Il Ros, Raggruppamento operativo speciale, è nato proprio per sistematizzare gli insegnamenti del Generale ucciso dalla mafia nel 1982 a Palermo: la capacità di agire come invisibili, infiltrandosi dove i criminali si sentono più sicuri, avendo però il vantaggio degli strumenti tecnologici più avanzati. E infatti tali elementi si sono intersecati in un’indagine sviluppatasi su più livelli: «C’è quello tecnico, soprattutto con le intercettazioni. Quello dinamico, con i pedinamenti e i controlli sul territorio. E quello informativo, per valutare qualsiasi spunto possa contribuire a integrare il quadro delle ricerche. In questo caso ci hanno colpito le discussioni che familiari e fiancheggiatori facevano su una specifica patologia oncologica. Ovviamente, temevano le intercettazioni e non ne parlavano riferendosi al latitante. Ma quelle attenzioni non ci sono sembrate frutto di un interesse scientifico astratto: era chiaro che tante preoccupazioni erano rivolte a una persona che per loro aveva grande importanza».
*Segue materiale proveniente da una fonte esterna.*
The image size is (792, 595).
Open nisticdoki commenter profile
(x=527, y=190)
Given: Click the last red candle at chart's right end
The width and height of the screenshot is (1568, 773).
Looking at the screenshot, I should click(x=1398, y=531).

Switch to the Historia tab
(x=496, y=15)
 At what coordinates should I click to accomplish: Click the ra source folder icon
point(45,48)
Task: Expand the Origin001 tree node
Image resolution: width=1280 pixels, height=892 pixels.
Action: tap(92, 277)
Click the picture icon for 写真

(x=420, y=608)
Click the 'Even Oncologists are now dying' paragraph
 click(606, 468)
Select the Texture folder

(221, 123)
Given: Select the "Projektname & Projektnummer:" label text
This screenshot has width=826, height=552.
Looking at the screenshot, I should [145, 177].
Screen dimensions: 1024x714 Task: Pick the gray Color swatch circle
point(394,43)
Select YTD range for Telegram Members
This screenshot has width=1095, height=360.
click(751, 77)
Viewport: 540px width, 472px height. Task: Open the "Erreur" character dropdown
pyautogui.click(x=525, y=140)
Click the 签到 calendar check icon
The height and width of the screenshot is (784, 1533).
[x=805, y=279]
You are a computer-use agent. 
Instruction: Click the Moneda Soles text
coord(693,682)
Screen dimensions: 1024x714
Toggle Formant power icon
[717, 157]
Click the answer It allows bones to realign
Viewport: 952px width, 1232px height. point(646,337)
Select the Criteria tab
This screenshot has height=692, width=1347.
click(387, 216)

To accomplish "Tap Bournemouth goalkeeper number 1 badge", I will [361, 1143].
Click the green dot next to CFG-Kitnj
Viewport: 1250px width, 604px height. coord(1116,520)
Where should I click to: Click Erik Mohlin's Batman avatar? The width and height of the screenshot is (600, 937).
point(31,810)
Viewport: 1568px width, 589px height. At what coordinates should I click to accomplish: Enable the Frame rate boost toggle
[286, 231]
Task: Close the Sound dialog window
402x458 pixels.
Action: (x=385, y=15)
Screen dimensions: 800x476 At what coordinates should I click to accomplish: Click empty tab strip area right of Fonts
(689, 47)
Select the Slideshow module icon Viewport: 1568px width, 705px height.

Messina Denaro, Angelosanto: “Le indagini sulle coperture stanno proseguendo”

Un altro fattore determinante è avere fatto terra bruciata intorno al latitante, scalfendo la  sua rete di protezione. Un lavoro annoso. Spiega il comandante dei Ros:
«Le indagini hanno provocato un logoramento dell’organizzazione militare e di quella economica che permetteva la latitanza, in modo da depotenziarla.
Soltanto noi carabinieri abbiamo arrestato quasi cento persone e sequestrato beni per 150 milioni: sono colpi che ogni volta hanno obbligato la sua rete a creare nuove relazioni. Se guardiamo anche all’attività delle altre forze dell’ordine, l’effetto complessivo è stato quello di renderlo più vulnerabile». E adesso?  Il procuratore De Lucia ha parlato di una “borghesia mafiosa” che ha protetto la latitanza. Spiega Angelosanto: “Le indagini sulle coperture stanno proseguendo, anche in queste ore. Come tutti quelli che si occupano di criminalità organizzata, so benissimo che la forza delle mafie consiste nella capacità di gestire relazioni esterne. Queste sono intessute con pezzi della borghesia: imprenditori, professionisti, funzionari della pubblica amministrazione. Ma bisogna sempre tenere presente che sono rapporti personali, non con intere categorie: le generalizzazioni non aiutano le inchieste».